**Supplied data**
-.-.-

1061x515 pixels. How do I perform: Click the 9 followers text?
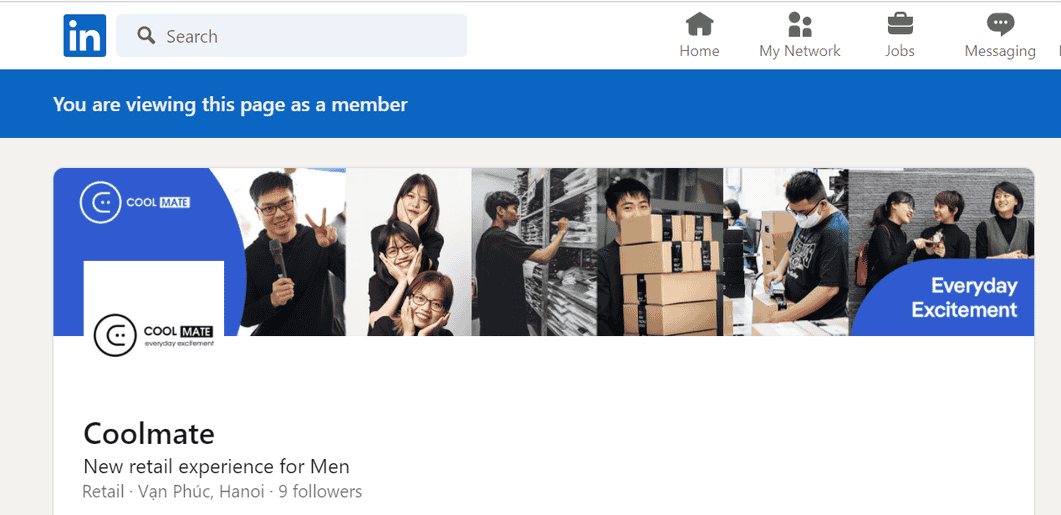pos(320,492)
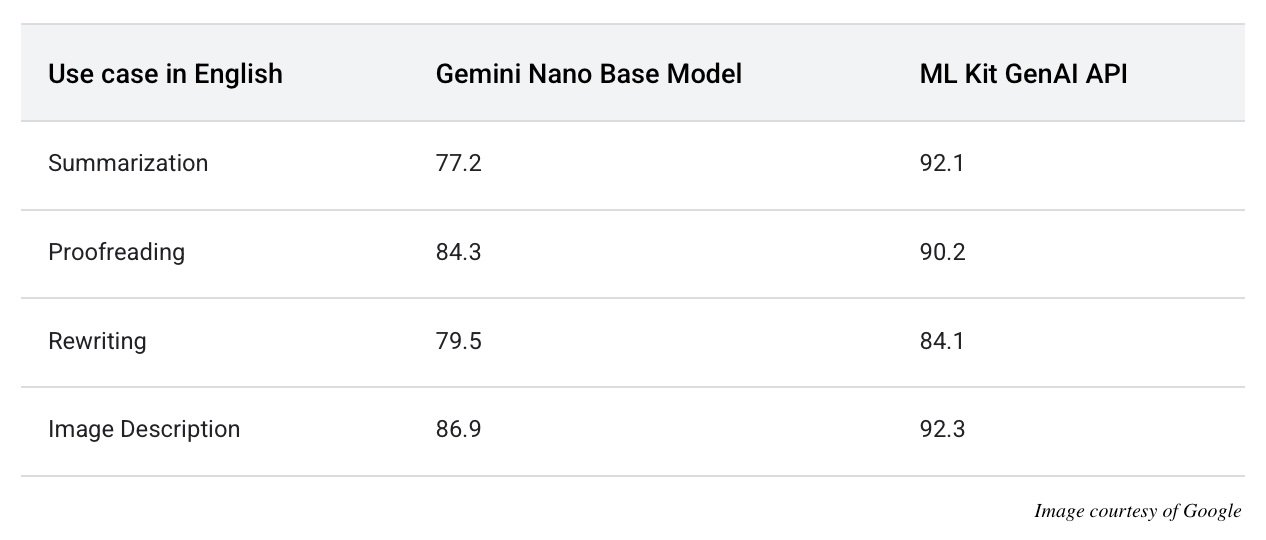Click the 'Image courtesy of Google' caption
Image resolution: width=1266 pixels, height=540 pixels.
[1137, 512]
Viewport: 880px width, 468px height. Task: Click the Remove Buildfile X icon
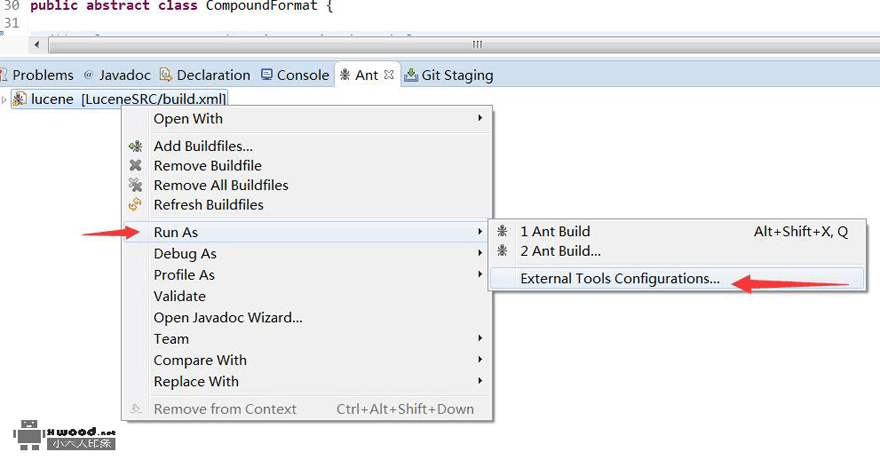pyautogui.click(x=135, y=166)
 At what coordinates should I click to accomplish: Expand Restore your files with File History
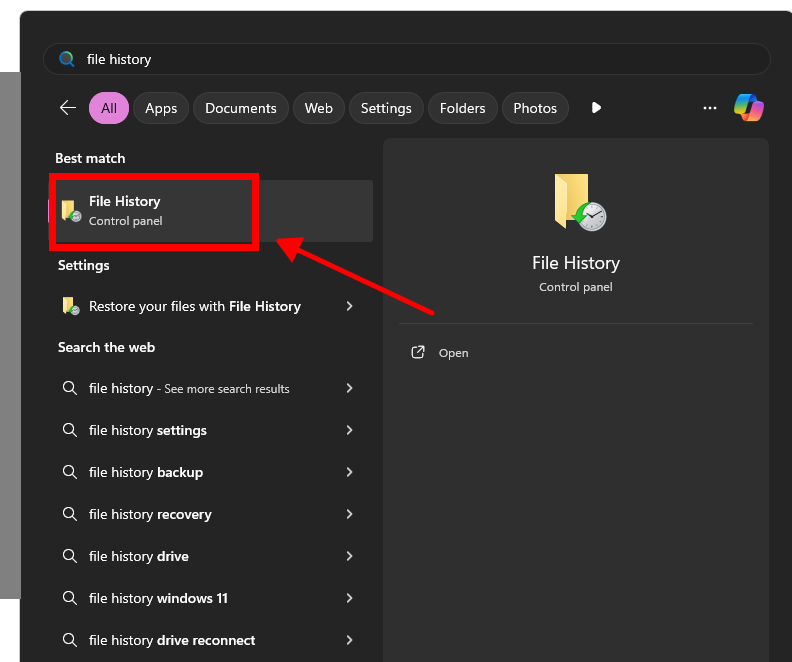349,307
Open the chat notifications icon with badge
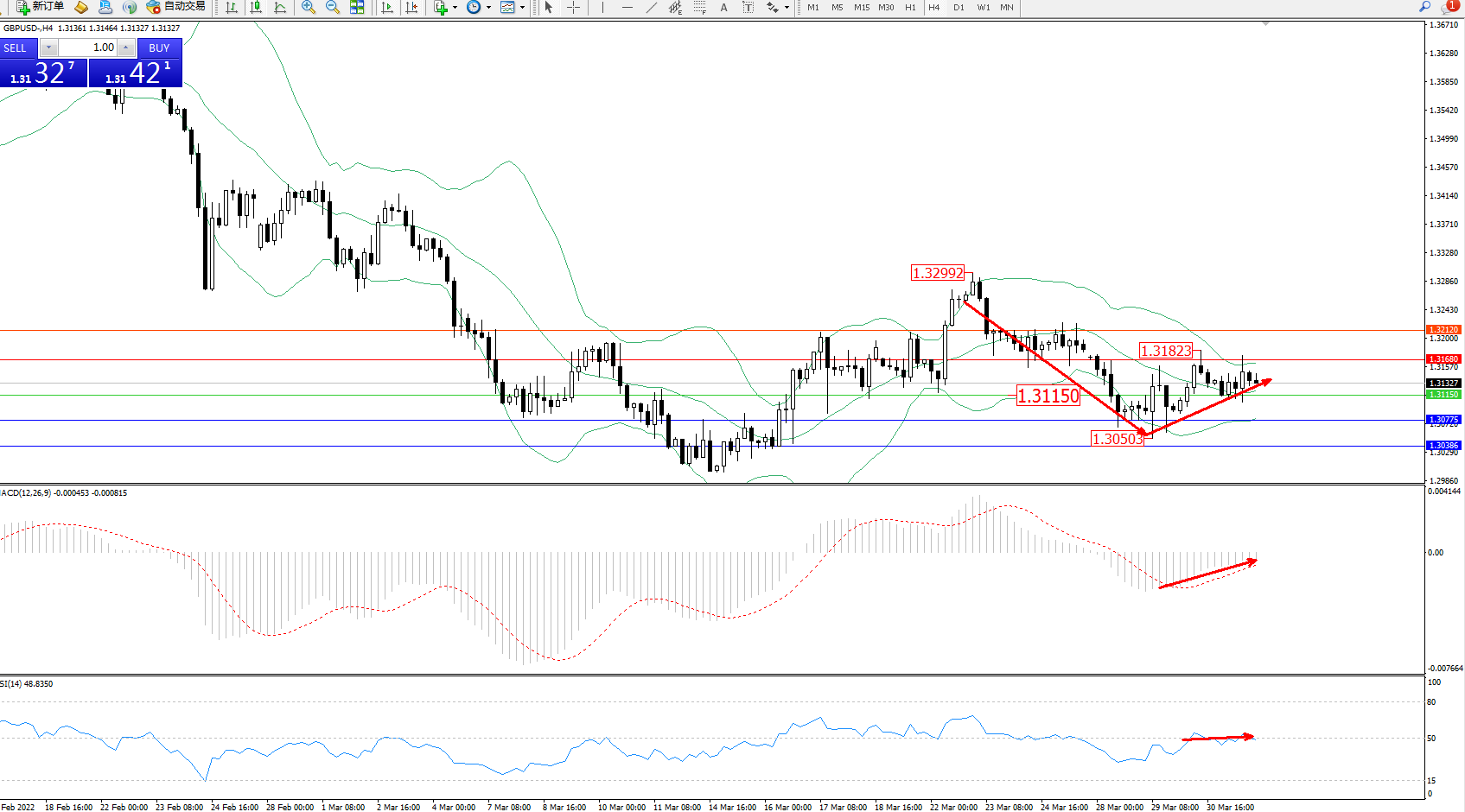The width and height of the screenshot is (1465, 812). pos(1449,7)
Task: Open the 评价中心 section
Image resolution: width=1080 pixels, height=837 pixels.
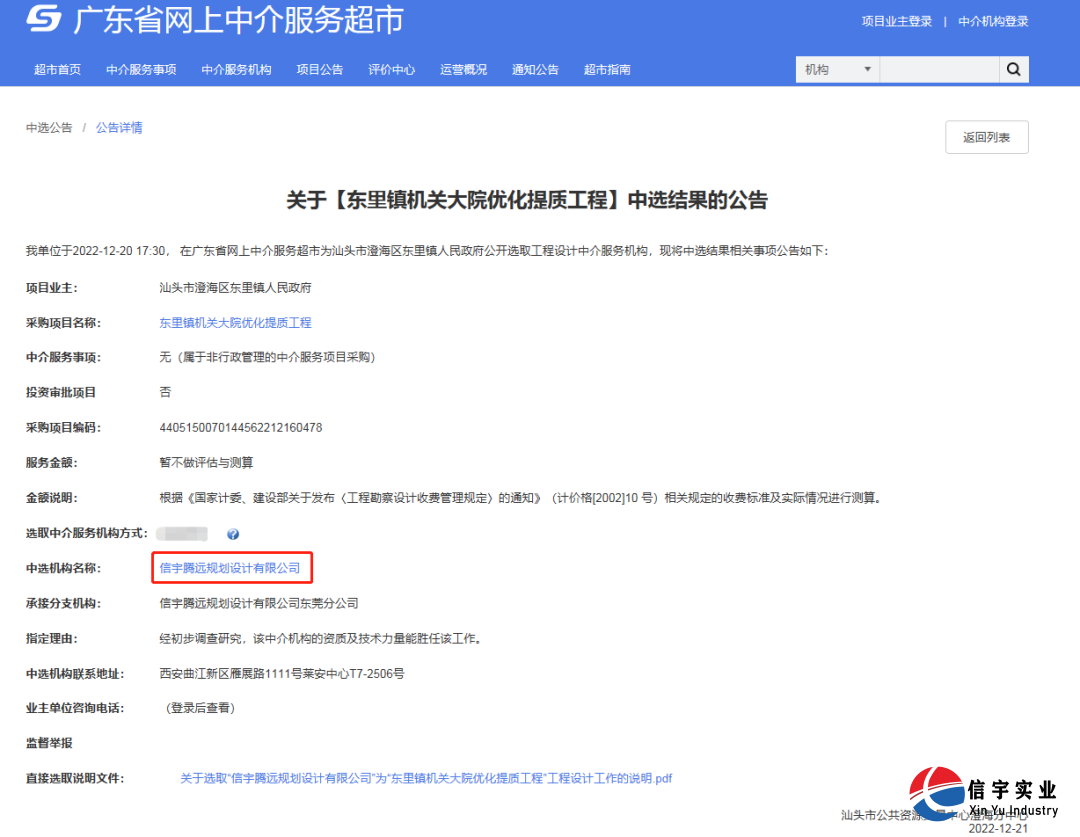Action: pos(391,70)
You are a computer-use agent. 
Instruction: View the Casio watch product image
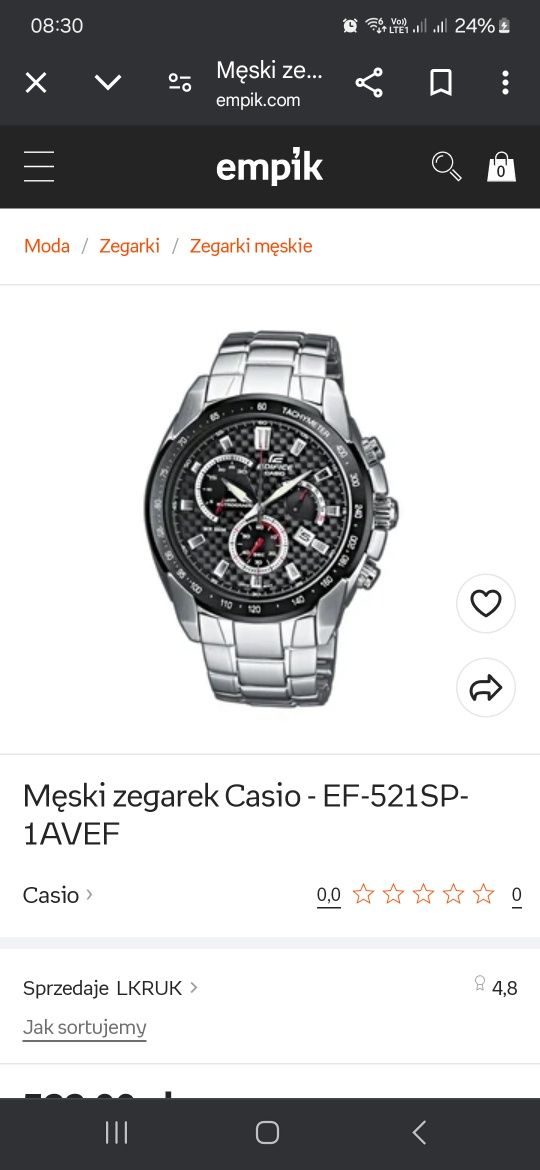(x=271, y=519)
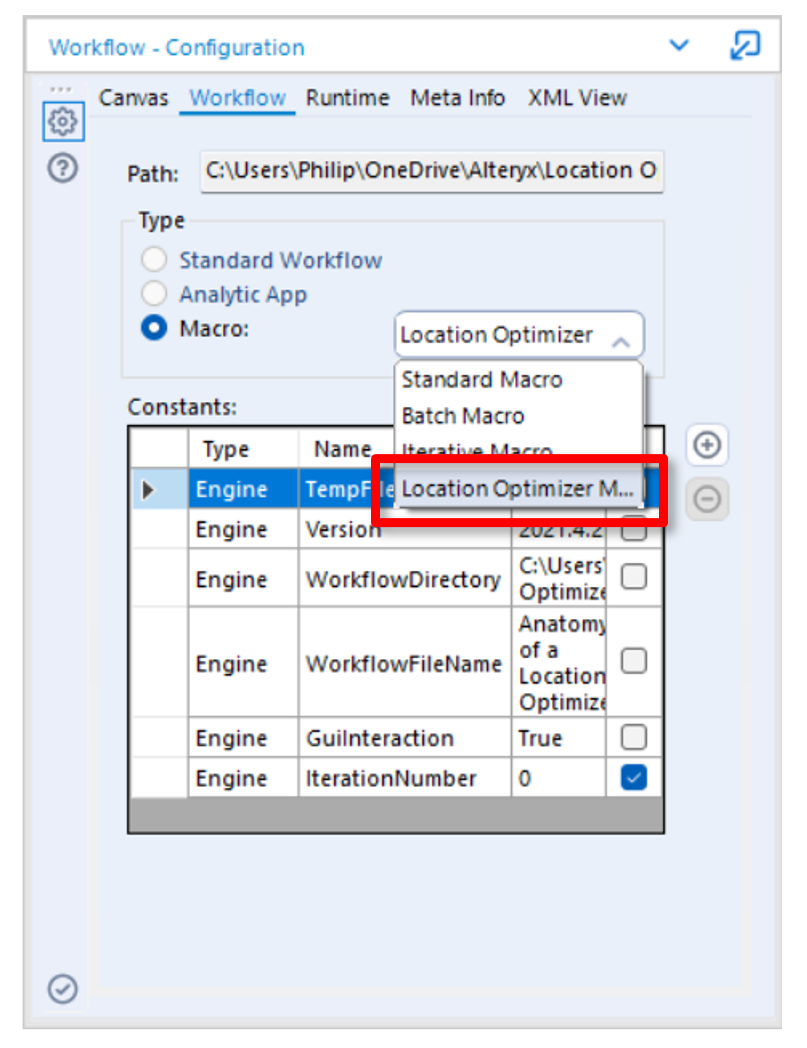Choose Location Optimizer Macro from list

[517, 489]
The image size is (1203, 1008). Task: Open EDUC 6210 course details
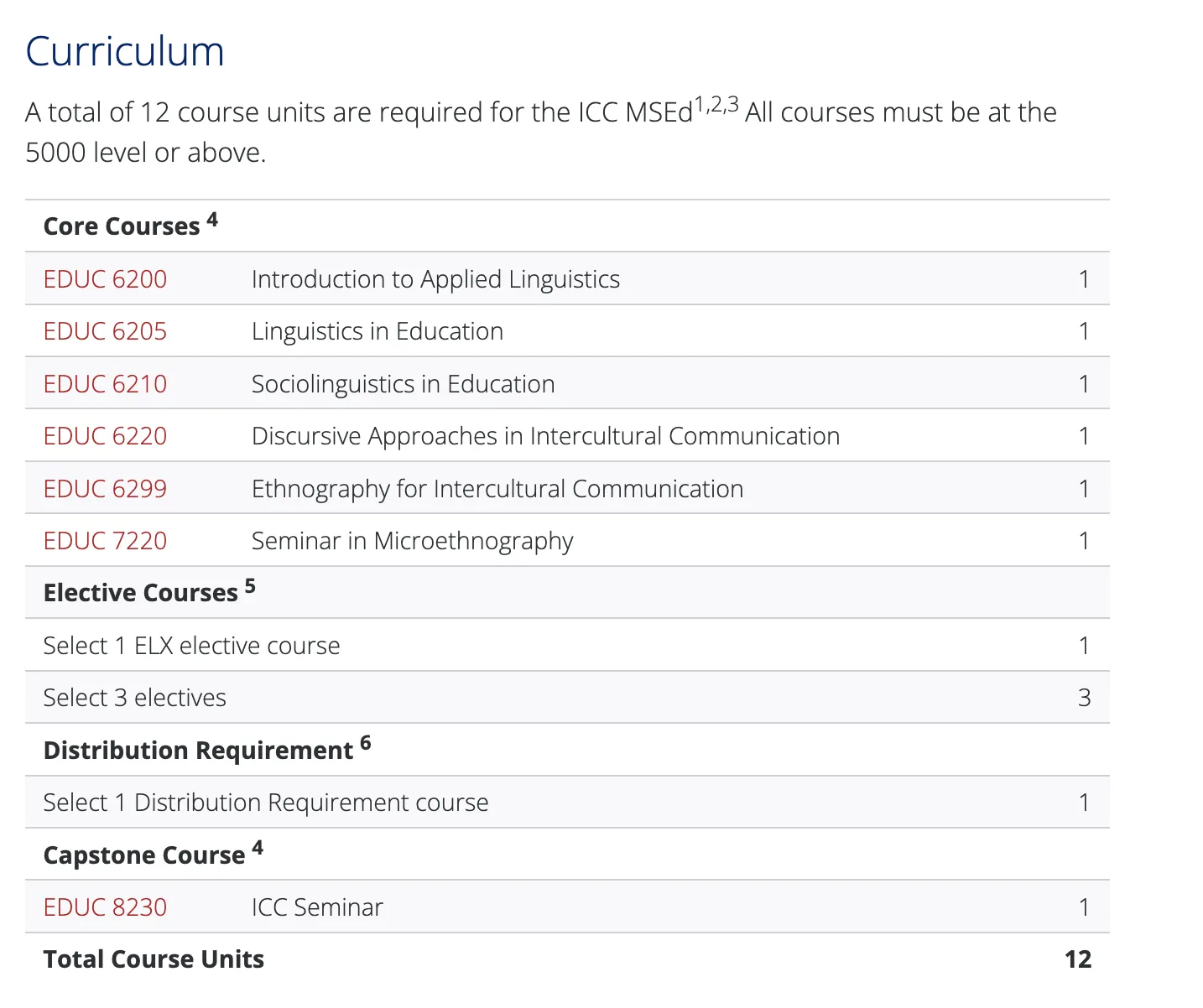tap(105, 384)
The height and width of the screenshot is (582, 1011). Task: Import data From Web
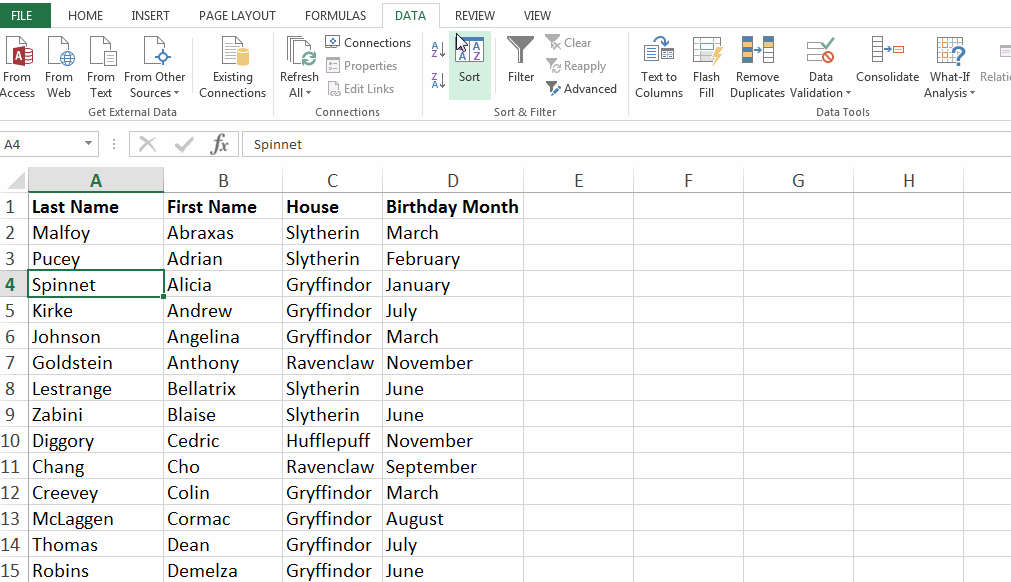pos(59,66)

-.-.-

**Work instruction**
The records above must be printed exactly, but the pictures they hold should be omitted.

**Completed task**
1061x515 pixels. How do I perform: Click the 9 followers text?
pos(320,492)
Click the 'Image courtesy of Google' caption
Image resolution: width=1266 pixels, height=540 pixels.
[1137, 512]
Viewport: 880px width, 468px height. Task: Click the Remove Buildfile X icon
pyautogui.click(x=135, y=166)
 At what coordinates should I click to accomplish: Expand Restore your files with File History
349,307
Open the chat notifications icon with badge
The width and height of the screenshot is (1465, 812). pos(1449,7)
Task: Open the 评价中心 section
Image resolution: width=1080 pixels, height=837 pixels.
Action: pos(391,70)
You are a computer-use agent. 
Instruction: View the Casio watch product image
(x=271, y=519)
Choose Location Optimizer Macro from list

[517, 489]
The image size is (1203, 1008). Task: Open EDUC 6210 course details
tap(105, 384)
The height and width of the screenshot is (582, 1011). Task: Import data From Web
pos(59,66)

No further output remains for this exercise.